We were delighted in the way that any kid setting out on her first real adventure would be. You know, the time you got dropped off for your first overnight, the first time you saw the Grateful Dead, the first time you set out for the Arctic Sea…
We tried to capture the drive in photos for you. You can see that the views from the first mile of the Dalton to Atigun pass to the arctic tundra were magnificent. We couldn’t possibly write the description more accurately than the photos express.
It took two days to complete the first half of the trip to Galbraith Lake. With road conditions like this, driving at a consistent 40 miles each hour, it takes time. We passed a few hearty travelers on bicycles and motorcycles, other travelers like us, one or two giant motor homes…not sure how far they actually made it up the highway, and truckers. Yes, being passed on a narrow portion of a winding stretch of gravel road in the rain in the middle of nowhere by an eighteen-wheeler gaining his traction to make it up the next hill is humbling, to say the least. The first time it happened, we were slightly intimidated. We had read about this phenomenon in the MilePost, but couldn’t really imagine that they would pass us! We diligently slowed down and pulled slightly to the right when we saw them coming. Why would we not pull all the way over to the right? The shoulders are almost non-existent, and when they are available you have to be extra careful because they will suck you into the loosely packed gravel and deposit you right into the tundra.

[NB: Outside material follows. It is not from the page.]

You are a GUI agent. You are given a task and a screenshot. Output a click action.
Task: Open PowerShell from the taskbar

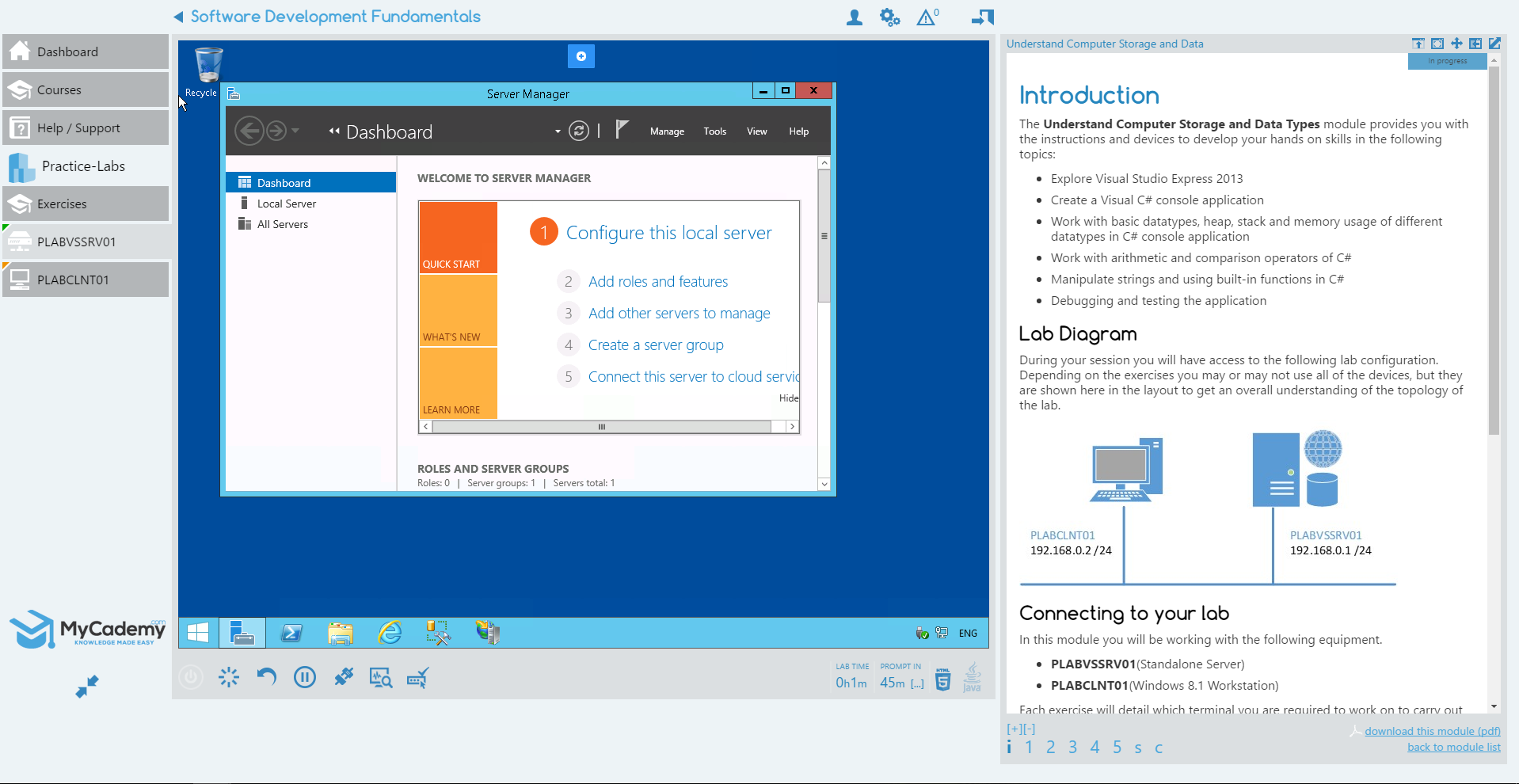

The day was rainy and socked in when we started out, but soon the clouds lifted and the sky opened. It was a glorious day for this drive. The pipeline does make for a soothing companion as you navigate the twists of the road. The pipe looks much smaller than one would expect, and in many places, you can walk right up to it. Passing one pump house after another, we read about the history of the pipeline, the scientific research centers and wildlife of the area.
Travelers are tourists, you know, and we could not resist the opportunity to have our photos taken at the Arctic Circle – 66o33’latitude. You can see our northern and southern crossings in the photos. The Arctic Circle host was kind enough to take pictures on one side of the line, passing the line, and arriving at the other side. Of course, we had to snap a few pictures of the truck there, as well. After all, the truck is doing most of the work to get us to the Arctic Ocean…
Just outside the Arctic Circle, you find the only gas available in the middle of the Dalton at Coldfoot Camp. Coldfoot was an original gold rush camp in the early 1900’s. Yes, the gold rush pre-dated the pipeline. We ate a yummy hamburger and bowl of chili here, had a Copper Creek Amber Ale, filled up the tank, and mailed another post card to the little kids. The people at Coldfoot Camp were incredibly kind. In the middle of nowhere we found people who cared about others.
It was on to Galbraith Lake that night. The most beautiful wild camping spot so far – located right in the middle of the tundra. The actual tundra. The sky was still filled with light until well after midnight. We savored the view, and slept in the back of the truck rather than our cozy Tepui. We knew we had a very early start the next morning to make it to the sea (…you have to go to the actual ocean in a bus because access is restricted at the oil fields). We had been told that the construction delays near Deadhorse could be as much as two hours, and we wanted plenty of time. It seemed like a good idea to hasten the morning departure by sleeping on the bed inside the truck canopy. Suffice it to say, the roof top tent is like a condominium compared to the canopy. It felt like sleeping in a coffin…won’t be doing that again unless it is absolutely necessary! It rained much of the night and we awoke to the tundra completely enveloped in fog. A quick cup of coffee/tea and we were on our way to Deadhorse and the frigid arctic sea. (Will, that JetBoil may be the most favorite item we have with us on this trip!)